Personalisation is at the core of almost every business today — whether it is the economy company that didn’t exist five years ago or the traditional brick and mortar enterprise that wants to use tech to more effectively deliver its products and services to us. Everyone wants to understand us better so they provide us what we want in a personally differentiated way. As users, this personal attention appeals to us because it takes the friction out of consumption. We like the fact that their algorithms do the heavy lifting for us, serving up recommendations of what we like without us having to work to find it.
And there are other, less evident, benefits to personalisation. As we understand our bodies better we have realised that customised treatment that caters to the specific ailments of our individual phenotype and personal microbiome is far more effective — and has potentially fewer side effects — than the broad spectrum treatment methodology that we’ve followed for centuries. Precision medicine is fast becoming a reality and as we couple our fast improving knowledge of our genome with our ability to constantly monitor personal parameters using wearable smart devices, it will not be long before our medications will be titrated daily to our individual requirements.

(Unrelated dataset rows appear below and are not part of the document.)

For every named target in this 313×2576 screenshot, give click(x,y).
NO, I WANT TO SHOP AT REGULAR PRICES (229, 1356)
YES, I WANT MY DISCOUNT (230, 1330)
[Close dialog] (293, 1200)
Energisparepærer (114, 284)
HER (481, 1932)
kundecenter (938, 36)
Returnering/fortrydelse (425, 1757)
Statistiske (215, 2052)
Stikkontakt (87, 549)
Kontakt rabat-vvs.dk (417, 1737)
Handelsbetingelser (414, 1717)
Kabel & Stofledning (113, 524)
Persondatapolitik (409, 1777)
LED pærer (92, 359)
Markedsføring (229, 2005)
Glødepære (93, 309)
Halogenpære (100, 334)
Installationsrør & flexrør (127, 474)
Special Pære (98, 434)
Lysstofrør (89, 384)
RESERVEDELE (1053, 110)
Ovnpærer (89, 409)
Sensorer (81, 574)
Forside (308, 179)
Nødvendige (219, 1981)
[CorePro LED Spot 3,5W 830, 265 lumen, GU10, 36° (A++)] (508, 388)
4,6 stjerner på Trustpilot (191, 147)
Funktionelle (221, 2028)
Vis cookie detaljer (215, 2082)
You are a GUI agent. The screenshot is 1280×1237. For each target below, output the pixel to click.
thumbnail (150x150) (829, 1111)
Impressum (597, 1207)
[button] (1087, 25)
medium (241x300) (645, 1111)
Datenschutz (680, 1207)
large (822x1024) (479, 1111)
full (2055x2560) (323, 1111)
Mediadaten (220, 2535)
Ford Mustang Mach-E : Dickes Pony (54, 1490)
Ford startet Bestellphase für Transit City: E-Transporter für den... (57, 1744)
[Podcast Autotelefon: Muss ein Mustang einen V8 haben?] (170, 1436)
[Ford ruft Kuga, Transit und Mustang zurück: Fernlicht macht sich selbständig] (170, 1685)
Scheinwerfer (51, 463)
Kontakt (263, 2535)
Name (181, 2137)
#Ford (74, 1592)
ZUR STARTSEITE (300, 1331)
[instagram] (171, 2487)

But there is a flip side to personalisation. As we allow the services we use to know more about us, others that we do not will as well. The personal information we give up in order to improve our experience can, just as easily, be weaponised against us, placing us in filter bubbles where the information we receive is limited and our access to necessary counterpoints to our staunchly held beliefs are censored. It will render us unusually vulnerable to social engineering — leaving us open to identity theft and all its accompanying financial and repetitional challenges.
This is the dilemma that is central to the regulation of data driven personalisation. If we allow it to proceed unchecked, we run the risk that nefarious elements will use this information to harm us — financially, reputationally and intellectually. If we ban it altogether or prevent businesses from learning about us, we deprive ourselves of many benefits that come from personalisation, and that are rarely in our interests to forgo.
Which is why we tend to regulate retrospectively, responding to the effects of the algorithm only after they are plainly visible to us. We design our regulations to prevent what just happened from happening again because regulators are ill-equipped to predict how new technologies will harm us until that harm is capable of being observed.
There is one entity that is capable of assessing the harm that an algorithm can potentially cause in advance of it actually occurring — the company that deploys it. If we can shift our regulatory focus to incentivise companies to take a broader view of the algorithms they design, forcing them to focus beyond the commercial benefits that accrue to them, but in addition to look to ensure that their algorithms do not accidentally expose users to harm, we will be able to more effectively regulate the data economy without depriving ourselves of the benefits it has to offer.
This approach will leave technology companies free to innovate, while setting out broadly articulated boundaries they should not cross. If designed well — with strong and effective punitive consequences — tech companies will be compelled, in their own interest, to look beyond narrow commercial gains and design their algorithms and business processes so that they cause no harm.
Where technology evolves rapidly and has ramifications that can span continents, no regulator will ever be able to prevent harm from happening. We should not expect them to. Instead, we need to design our laws to ensure that those who actually can prevent these consequences will.